Being the Lone Ranger though does have its advantages. For example, I’m always the guy who finds the cool new thing to show. I run our weekly WIPs each Monday morning and always make sure to show people something they haven’t seen before. The role is part educator, part evangelist, and if I wasn’t the guy who people stared at when there were site errors, it would be perfect. They haven’t quite gotten their heads around the fact that you can be the digital guy and still not know how the code actually works; telling them it’s about understanding the philosophy behind coding more than knowing the code itself is an exercise in futility. Plus, I have guys who are good at that, and there’s no room for doubling up.

This morning I showed them a great video titled “The Machine is Us” (found via Ian Tait’s CrackUnit). This lead immediately into a conversation about YouTube and the web and how we should be more involved. Now, this should excite me, the fact that the company I’m trying to inspire to do things differently gets animated and discusses the medium’s potential.

But it doesn’t.

And it doesn’t because instead of talking about how our company can get more involved, how we can talk to our audience and even what we want to say to our audience, people get bogged down on the medium.
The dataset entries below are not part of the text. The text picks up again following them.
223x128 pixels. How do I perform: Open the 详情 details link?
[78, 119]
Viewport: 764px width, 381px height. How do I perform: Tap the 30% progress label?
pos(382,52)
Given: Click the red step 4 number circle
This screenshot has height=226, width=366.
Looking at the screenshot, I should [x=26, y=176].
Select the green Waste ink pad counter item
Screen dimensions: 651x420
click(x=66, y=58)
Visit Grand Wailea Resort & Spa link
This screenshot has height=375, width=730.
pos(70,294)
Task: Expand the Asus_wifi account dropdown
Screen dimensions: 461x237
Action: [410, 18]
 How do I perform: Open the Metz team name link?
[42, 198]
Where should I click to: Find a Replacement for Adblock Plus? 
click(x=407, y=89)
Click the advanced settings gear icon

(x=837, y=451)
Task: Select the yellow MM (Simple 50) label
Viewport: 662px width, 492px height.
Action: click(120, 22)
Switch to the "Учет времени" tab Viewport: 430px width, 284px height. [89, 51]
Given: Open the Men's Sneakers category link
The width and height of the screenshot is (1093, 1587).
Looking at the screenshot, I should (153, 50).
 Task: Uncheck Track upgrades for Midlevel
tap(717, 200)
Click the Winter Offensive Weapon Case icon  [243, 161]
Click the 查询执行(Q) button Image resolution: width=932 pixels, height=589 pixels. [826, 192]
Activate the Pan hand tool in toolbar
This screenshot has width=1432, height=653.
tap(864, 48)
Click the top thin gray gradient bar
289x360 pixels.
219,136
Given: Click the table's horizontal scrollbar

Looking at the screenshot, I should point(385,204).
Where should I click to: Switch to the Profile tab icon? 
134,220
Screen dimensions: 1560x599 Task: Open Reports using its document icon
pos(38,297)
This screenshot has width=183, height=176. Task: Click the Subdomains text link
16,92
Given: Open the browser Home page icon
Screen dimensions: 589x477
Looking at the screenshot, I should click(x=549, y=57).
My company wants to be on YouTube, FaceBook, MySpace etc. because it is web 2.0 and we should be doing it. Not because they’re excited about the conversation, they’re excited about the medium. And if we have learned anything, it’s that mediums are the least important part of the conversation.

Or, as was stated much more eloquently on Gaping Void, “The main thesis is that it’s not the wine per se that is interesting, it’s the conversations that happen around the wine that is interesting. And that is true for all social objects. People matter. Objects don’t.”

Until my company figures that out, the conversation is going to be decidedly Web 1.0. Of course having said that, that’s why it’s also an enviable position that I have. I get to focus that conversation, it’s my job to make people excited about that. I have the good fortune to make a living by getting people turned on to possibilities they weren’t aware of before; I don’t know too many people who can say that.